Q) By cooling the atmosphere by dehumidifying cooling with two types of cooling coils, it is economical because the capacity of the refrigerator that supplies cold water for dehumidification can be reduced.

(3) By supplying high-temperature gas that is not cooled by a cooler into the gamma shield wall, unnecessary heat generation can be suppressed, and the space between the gamma shield and the pressure vessel can be It can be used to reduce the need for air ducts.

(4) By limiting the atmosphere suction port to the lower part, the inside of the pedestal at the lower part of the pressure vessel, which generates relatively little heat, can be maintained in a dry state.

〔Effect of the invention〕

According to the present invention, it is possible to achieve the effect that the inside of the reactor containment vessel can be cooled to improve the environment for the non-rusting steel materials inside the reactor containment vessel.

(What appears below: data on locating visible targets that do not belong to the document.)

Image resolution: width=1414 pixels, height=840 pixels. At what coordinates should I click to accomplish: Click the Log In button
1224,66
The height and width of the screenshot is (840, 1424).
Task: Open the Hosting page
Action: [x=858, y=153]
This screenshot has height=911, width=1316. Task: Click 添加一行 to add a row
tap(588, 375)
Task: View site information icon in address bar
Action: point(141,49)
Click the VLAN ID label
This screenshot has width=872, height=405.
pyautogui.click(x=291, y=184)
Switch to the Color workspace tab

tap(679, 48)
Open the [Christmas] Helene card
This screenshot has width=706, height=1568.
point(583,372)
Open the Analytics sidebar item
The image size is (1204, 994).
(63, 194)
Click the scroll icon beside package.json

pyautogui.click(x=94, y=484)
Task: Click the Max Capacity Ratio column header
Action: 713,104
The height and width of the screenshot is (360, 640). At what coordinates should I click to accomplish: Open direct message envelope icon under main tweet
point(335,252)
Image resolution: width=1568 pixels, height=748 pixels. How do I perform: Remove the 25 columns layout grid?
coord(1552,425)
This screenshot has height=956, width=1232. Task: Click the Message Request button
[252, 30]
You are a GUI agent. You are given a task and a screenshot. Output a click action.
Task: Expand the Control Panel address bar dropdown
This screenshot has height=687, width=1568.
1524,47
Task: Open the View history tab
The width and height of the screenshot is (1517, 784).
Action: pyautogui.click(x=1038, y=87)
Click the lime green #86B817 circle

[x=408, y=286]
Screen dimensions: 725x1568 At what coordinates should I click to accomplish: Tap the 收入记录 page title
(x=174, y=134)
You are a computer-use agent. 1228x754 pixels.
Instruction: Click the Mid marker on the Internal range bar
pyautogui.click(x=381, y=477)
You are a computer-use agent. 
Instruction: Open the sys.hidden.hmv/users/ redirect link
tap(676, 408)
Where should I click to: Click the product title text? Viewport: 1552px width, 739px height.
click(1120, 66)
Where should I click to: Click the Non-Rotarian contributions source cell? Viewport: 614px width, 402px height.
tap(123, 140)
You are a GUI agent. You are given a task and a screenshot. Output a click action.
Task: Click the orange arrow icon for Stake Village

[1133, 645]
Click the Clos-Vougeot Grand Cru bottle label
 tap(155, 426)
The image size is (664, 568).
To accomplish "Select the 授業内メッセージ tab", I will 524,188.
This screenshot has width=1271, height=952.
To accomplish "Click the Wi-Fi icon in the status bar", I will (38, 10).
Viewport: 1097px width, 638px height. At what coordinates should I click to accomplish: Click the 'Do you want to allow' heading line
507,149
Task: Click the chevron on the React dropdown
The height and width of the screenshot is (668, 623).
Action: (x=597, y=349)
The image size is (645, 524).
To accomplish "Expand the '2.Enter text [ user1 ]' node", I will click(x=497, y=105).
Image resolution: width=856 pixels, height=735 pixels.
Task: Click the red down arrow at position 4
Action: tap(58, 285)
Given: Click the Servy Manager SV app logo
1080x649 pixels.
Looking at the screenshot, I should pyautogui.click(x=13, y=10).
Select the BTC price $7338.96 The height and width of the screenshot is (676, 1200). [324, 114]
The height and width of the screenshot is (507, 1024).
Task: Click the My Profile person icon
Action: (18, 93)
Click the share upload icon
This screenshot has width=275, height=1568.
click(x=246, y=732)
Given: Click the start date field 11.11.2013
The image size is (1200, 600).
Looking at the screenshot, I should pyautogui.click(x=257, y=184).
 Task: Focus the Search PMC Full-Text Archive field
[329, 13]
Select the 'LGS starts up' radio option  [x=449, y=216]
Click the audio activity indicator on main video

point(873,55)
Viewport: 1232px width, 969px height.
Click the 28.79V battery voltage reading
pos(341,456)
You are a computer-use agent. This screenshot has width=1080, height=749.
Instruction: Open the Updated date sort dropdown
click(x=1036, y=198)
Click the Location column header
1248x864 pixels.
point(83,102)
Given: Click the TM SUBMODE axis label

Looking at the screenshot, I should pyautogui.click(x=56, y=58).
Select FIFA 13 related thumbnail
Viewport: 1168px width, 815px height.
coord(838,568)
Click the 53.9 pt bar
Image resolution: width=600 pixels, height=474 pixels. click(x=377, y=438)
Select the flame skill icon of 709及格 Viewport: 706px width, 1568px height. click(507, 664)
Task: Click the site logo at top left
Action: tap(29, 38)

[Brief explanation of drawings]

FIG. 1 is an overall schematic diagram of a reactor containment cooling facility according to the present invention, and FIG. 2 is an overall schematic diagram of a reactor containment cooling facility according to the prior art.

Claims (1)

[Claims] 1. A reactor pressure vessel, a pedestal supporting the reactor pressure vessel, and a shield wall surrounding the reactor pressure vessel;
A duct having a first opening in the space inside the pedestal, a second opening in the space inside the shield wall, and another opening facing above the shield wall, a blower provided in the duct, and a force of the blower. In a nuclear power facility in which a cooling coil of a cooler provided to receive flowing gas is housed in a containment vessel, the pedestal is provided with an intake port that vents from the outer periphery of the pedestal to the inside, and the first and second
A cooling facility in a nuclear reactor containment vessel, characterized in that the blower is provided in the middle of a duct between the second opening and the other opening, and the cooling coil is provided in the middle of the duct between the second and other openings. 2. The cooling equipment in the containment vessel according to claim 1, characterized in that a cooling coil is disposed in a duct part halfway between the second opening and the other opening. 3. In claim 1, the midway portion of the duct between the second claim and another opening has a parallel ventilation path arrangement in which the duct branches off from the middle and then merges in at least a part of the section, and one of the branched Cooling equipment inside the nuclear reactor containment vessel characterized by placing the cooling coil of the cooler in the side ventilation passage. 4. In claim 1, 2, or 3, the cooling coil includes a first cooling coil through which cooling water at a temperature lower than that required for dehumidification is passed, and the cooling water A nuclear reactor, comprising: a second cooling coil through which cooling water of a higher temperature is passed; the second cooling coil is arranged on the ventilation upstream side of the first cooling coil. Cooling equipment inside the containment vessel.